Grève des gardes en médecine générale libérale,
rapport de la Cour des Comptes, futurs SROS
et spécialité de Médecine d’Urgence ...

En prenant la succession du Dr P-M.Roy comme président du Collège de Médecine d’Urgence des Pays de Loire, je le remercie au nom de tous du travail accompli depuis la création du CMUPL en octobre 1999. Ces remerciements s’adressent également au Dr.F.Berthier pour la qualité du secrétariat et du site web du collège.

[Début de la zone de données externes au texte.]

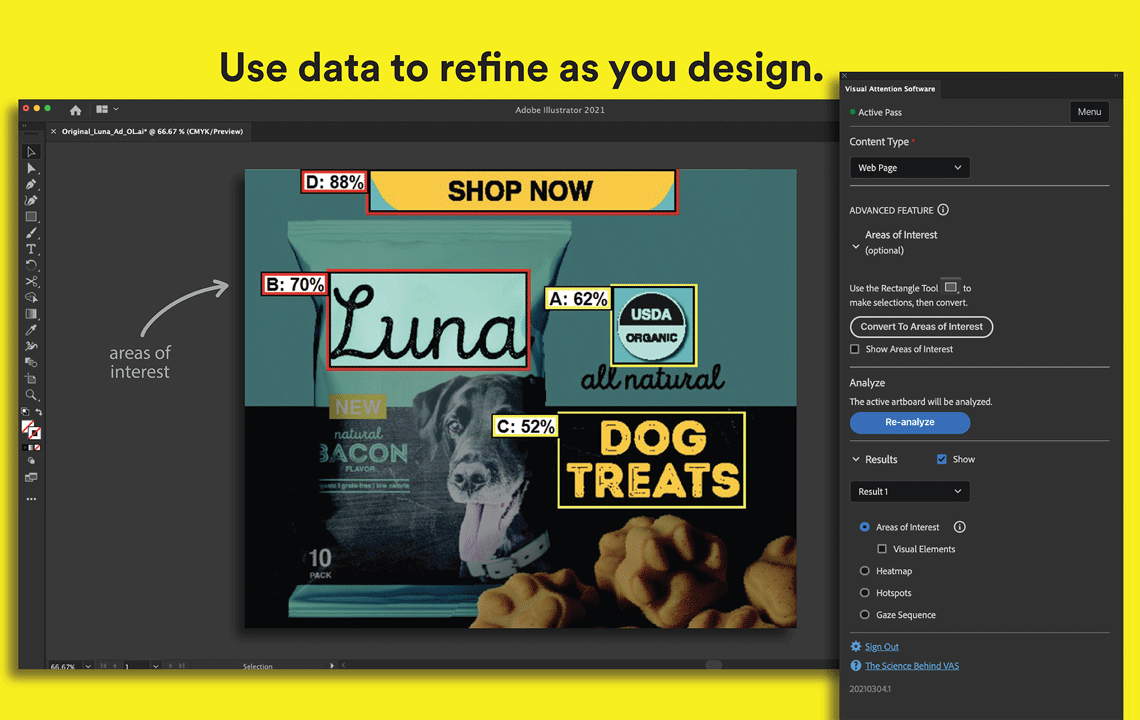Open the Result 1 dropdown

click(x=909, y=491)
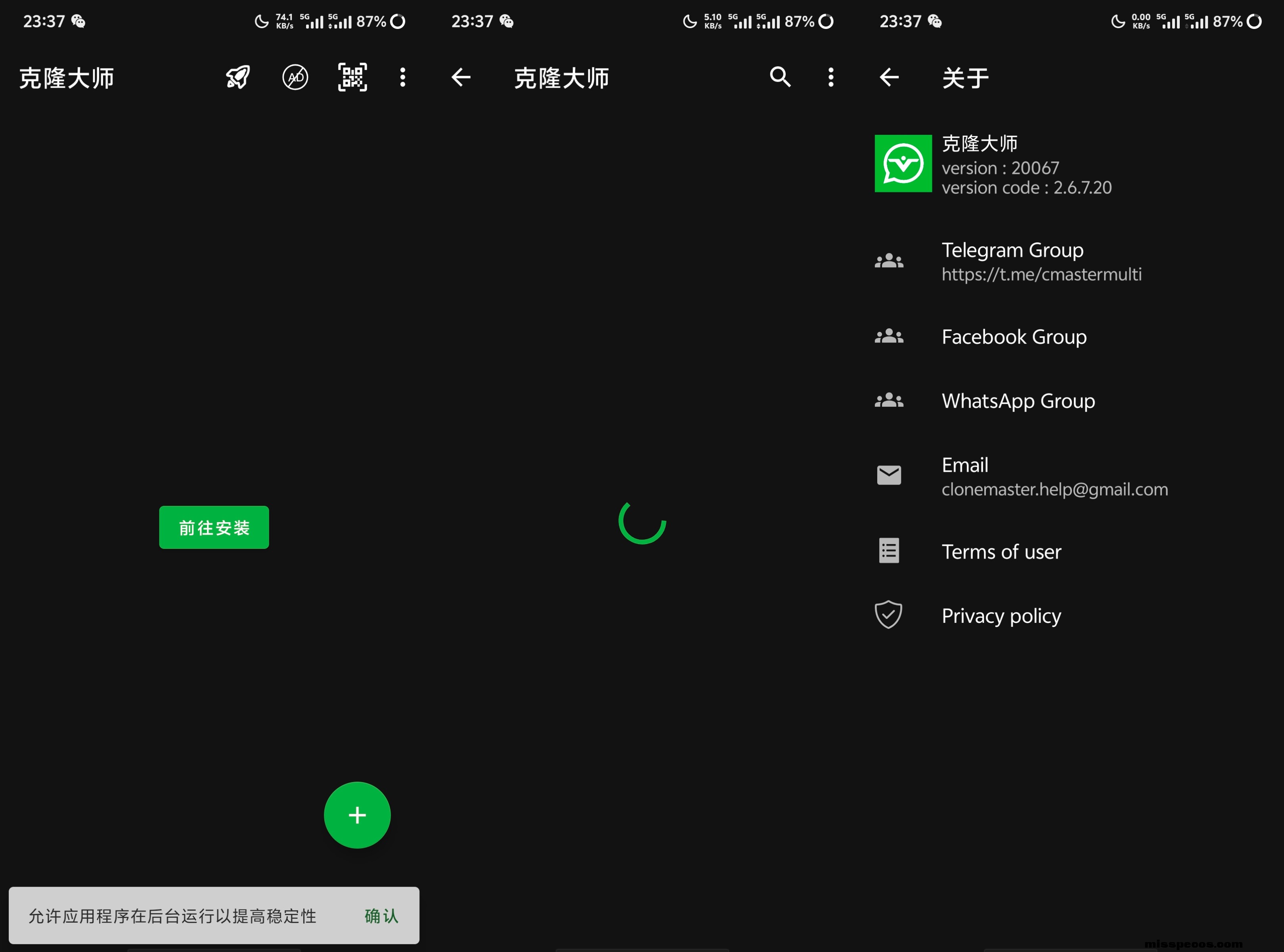Open overflow menu on main screen
This screenshot has width=1284, height=952.
(x=403, y=77)
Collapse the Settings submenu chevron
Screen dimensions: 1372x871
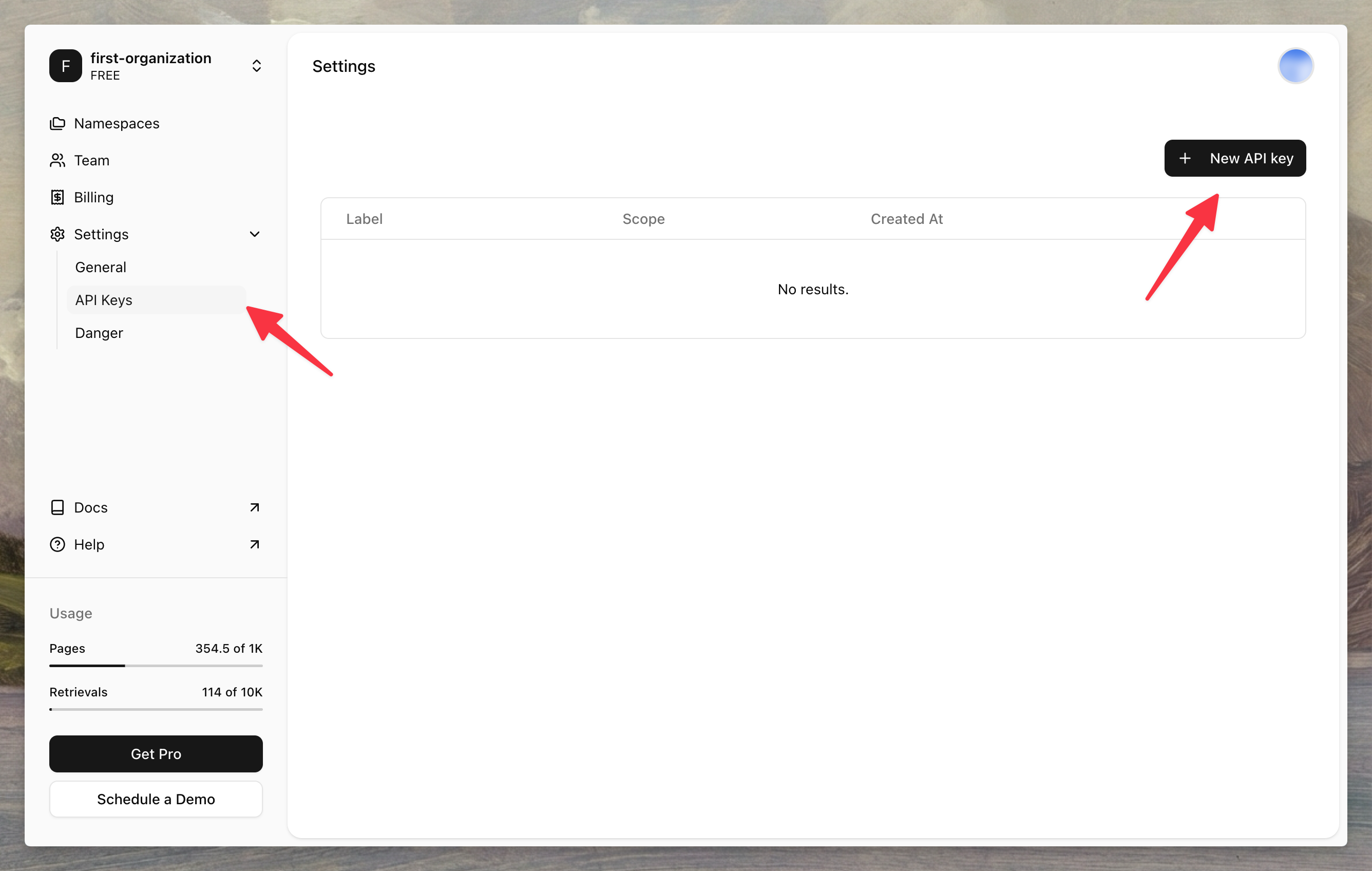tap(255, 234)
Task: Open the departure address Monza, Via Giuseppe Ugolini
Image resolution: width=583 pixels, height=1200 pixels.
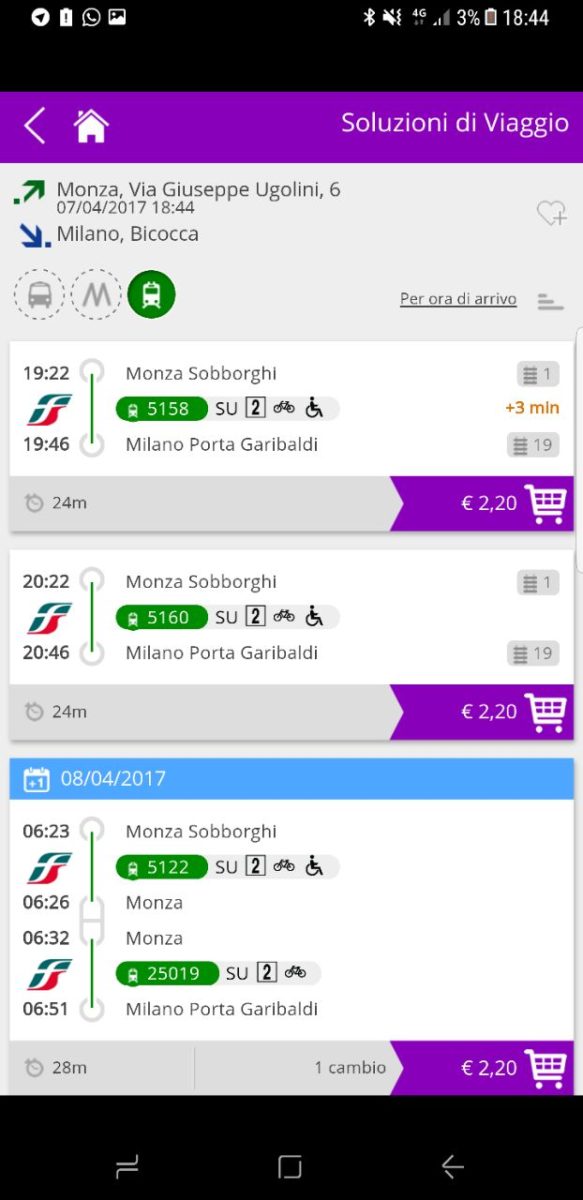Action: [198, 189]
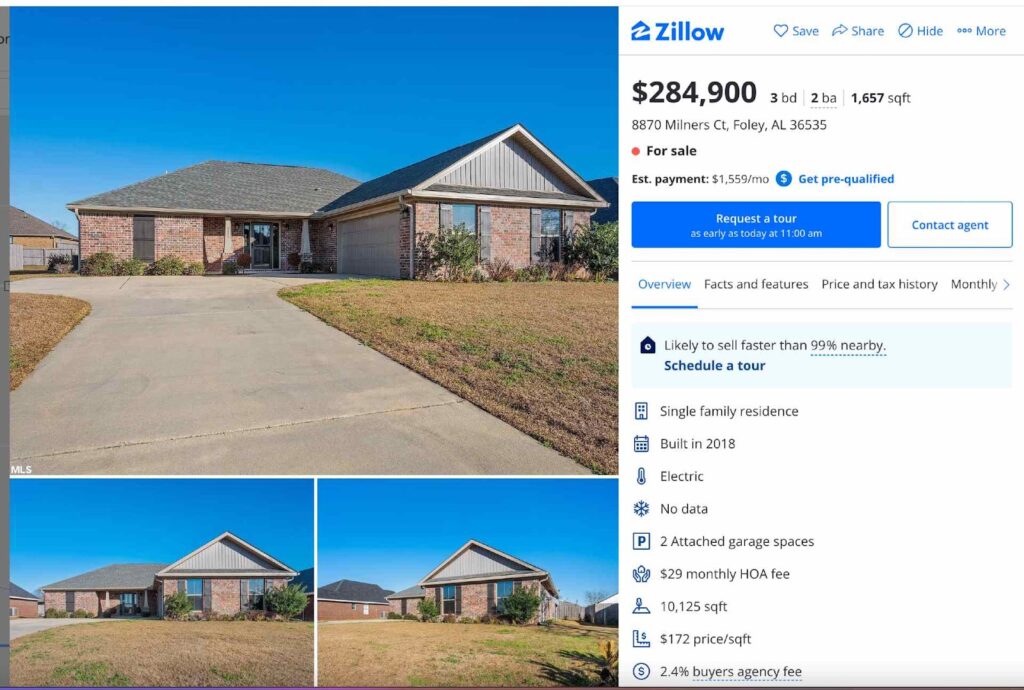
Task: Click the 2.4% buyers agency fee link
Action: [x=731, y=671]
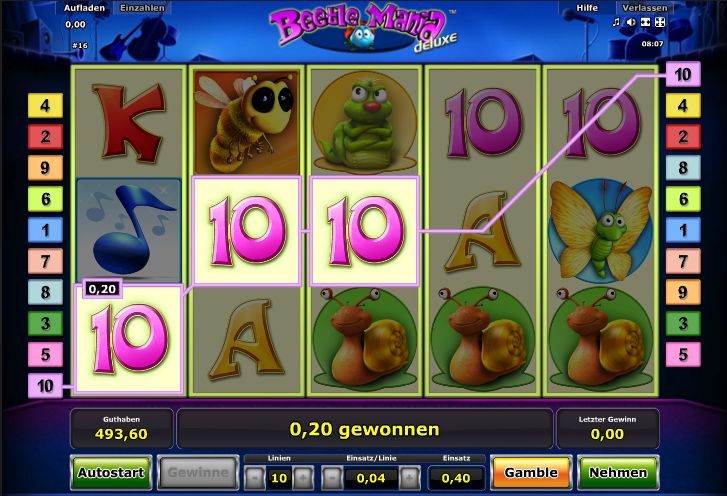Select payline 10 purple marker at bottom left
The height and width of the screenshot is (496, 727).
(x=45, y=386)
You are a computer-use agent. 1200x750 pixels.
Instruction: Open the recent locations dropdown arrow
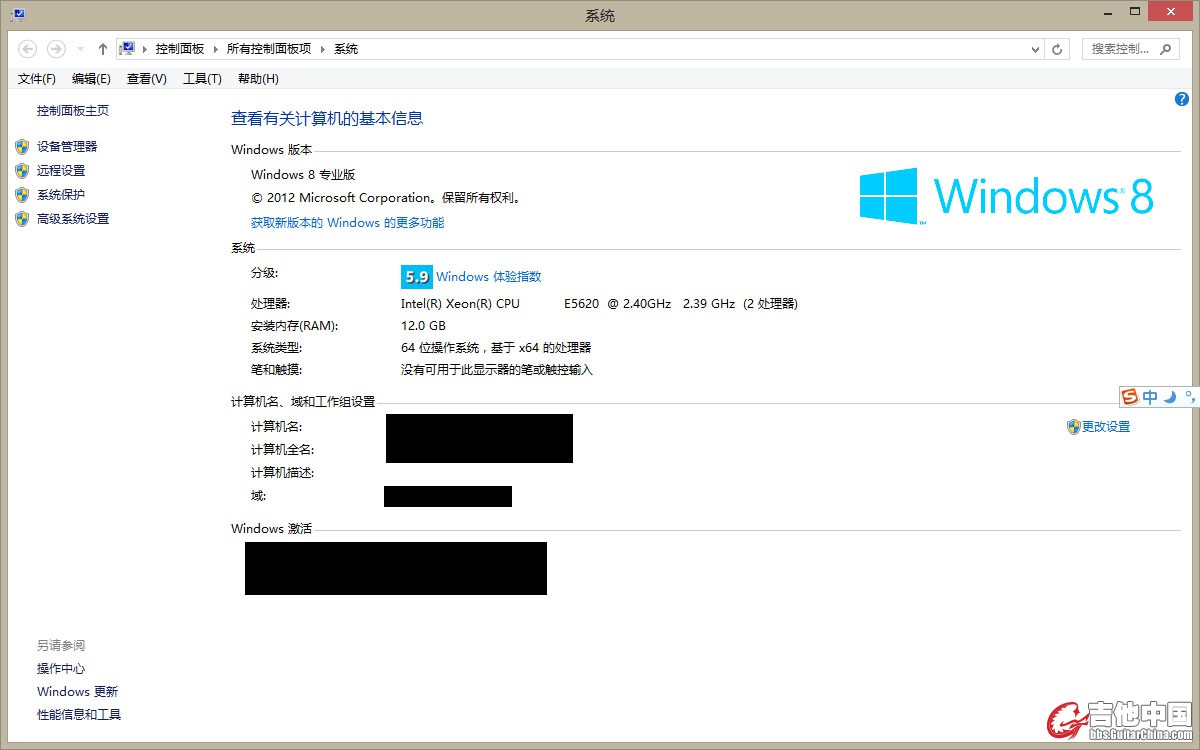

Depuis un an, le monde de la médecine d’urgence a eu, entre autres difficultés, à assumer la grève des gardes des médecins généralistes libéraux. Cette grève, qui de fait n’est pas terminée, constitue en quelque sorte une « expérience » de grande ampleur qui laisse entrevoir une nouvelle organisation possible de la réponse à la demande de soins urgents. Expérience dont il serait dommage de ne pas tirer tous les enseignements : c’est une des réflexions actuelles du collège et nous en parlerons à la 7° JMUPL de St Florent le Vieil, le 14 novembre 2002.


« Assumer »
signifie que les risques potentiels courus par les patients du fait de la défaillance d’un maillon considéré jusqu’ici comme fondamental, ont été considérablement réduits par la mobilisation des structures d’urgence. Ceci confirme la réactivité, le professionnalisme et l’éthique qui animent ces structures. Nous aurions d’ailleurs apprécié que ceci soit plus reconnu par la communauté médicale (Ordre), nos tutelles, et au-delà la collectivité et ses représentants.
Cette « mobilisation de crise » ne saurait perdurer indéfiniment

Cela ne signifie pas pour autant, qu’il n’y a aucune place pour la médecine générale libérale dans la prise en charge des soins d’urgence. Mais cette place est à redéfinir complètement : dans l’espace (les besoins ruraux et urbains sont différents), dans le temps (la notion de garde), dans les fonctions (médecins correspondants-SMUR ? visites ou consultations d’urgence ?, conseil téléphonique ?…) et fondamentalement dans sa propre organisation (quel avenir pour un exercice solitaire, non intégré dans un réseau de soins et supportant une contrainte de permanence des soins qui est extrême pour certains…et nulle pour d’autres ?). Cette organisation doit également tenir compte de l’existence de structures d’urgentistes libéraux « professionnels » . Elle doit aussi tenir compte des disparités loco-régionales. Si, en Loire-Atlantique, 3,8 % de la population n’a pas de médecin généraliste dans sa commune, ce chiffre est de 19,8% en Sarthe (source DRASS)...
Fini le temps où certains pensaient qu’il suffirait simplement que la médecine générale libérale se « ré-engage » pour que disparaisse le « problème » des urgences.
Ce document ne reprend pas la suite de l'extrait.